• Source material

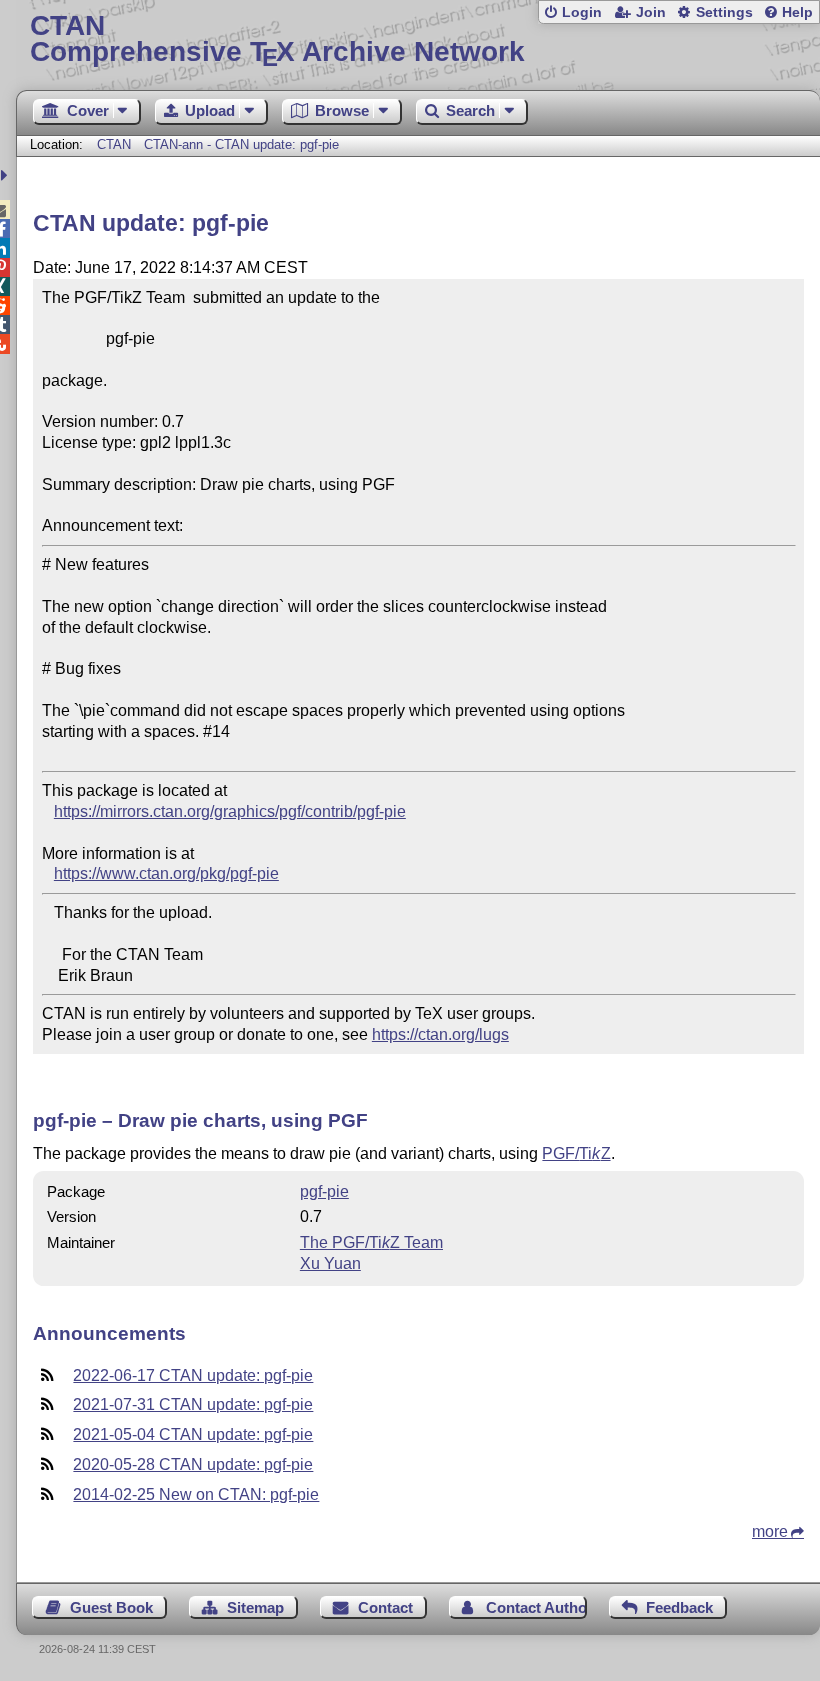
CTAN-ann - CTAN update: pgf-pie (241, 144)
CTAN (114, 144)
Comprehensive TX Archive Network (277, 39)
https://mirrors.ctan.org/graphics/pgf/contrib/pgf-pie (230, 811)
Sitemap (255, 1607)
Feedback (679, 1607)
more (770, 1531)
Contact (385, 1607)
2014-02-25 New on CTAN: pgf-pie (196, 1494)
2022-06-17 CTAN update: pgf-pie (193, 1375)
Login (582, 12)
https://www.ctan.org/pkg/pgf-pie (166, 873)
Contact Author (536, 1607)
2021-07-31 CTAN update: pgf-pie (193, 1404)
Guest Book (111, 1607)
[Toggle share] (6, 175)
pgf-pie (324, 1191)
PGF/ (576, 1153)
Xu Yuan (330, 1263)
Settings (724, 12)
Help (797, 12)
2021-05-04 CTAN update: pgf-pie (193, 1434)
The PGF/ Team (371, 1242)
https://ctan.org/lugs (440, 1034)
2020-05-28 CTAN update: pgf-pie (193, 1464)
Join (651, 12)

• Instructions for the task
Set down only these lines, exactly: the one containing "CTAN (114, 144)" and each line after it through the end of the entries above.

• Expected answer
CTAN (114, 144)
Comprehensive TX Archive Network (277, 39)
https://mirrors.ctan.org/graphics/pgf/contrib/pgf-pie (230, 811)
Sitemap (255, 1607)
Feedback (679, 1607)
more (770, 1531)
Contact (385, 1607)
2014-02-25 New on CTAN: pgf-pie (196, 1494)
2022-06-17 CTAN update: pgf-pie (193, 1375)
Login (582, 12)
https://www.ctan.org/pkg/pgf-pie (166, 873)
Contact Author (536, 1607)
2021-07-31 CTAN update: pgf-pie (193, 1404)
Guest Book (111, 1607)
[Toggle share] (6, 175)
pgf-pie (324, 1191)
PGF/ (576, 1153)
Xu Yuan (330, 1263)
Settings (724, 12)
Help (797, 12)
2021-05-04 CTAN update: pgf-pie (193, 1434)
The PGF/ Team (371, 1242)
https://ctan.org/lugs (440, 1034)
2020-05-28 CTAN update: pgf-pie (193, 1464)
Join (651, 12)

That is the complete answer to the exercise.